+++ EXCERPTED RECORDS

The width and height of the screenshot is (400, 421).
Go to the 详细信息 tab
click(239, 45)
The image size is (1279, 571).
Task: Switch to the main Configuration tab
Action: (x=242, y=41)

++++++

**PROMPT:**
Recast the records above as a Markdown table with two columns, Row and Line. Give each nonblank line its own row, numbered in order, and skip blank lines.

**SOLUTION:**
| Row | Line |
|---|---|
| 1 | The width and height of the screenshot is (400, 421). |
| 2 | Go to the 详细信息 tab |
| 3 | click(239, 45) |
| 4 | The image size is (1279, 571). |
| 5 | Task: Switch to the main Configuration tab |
| 6 | Action: (x=242, y=41) |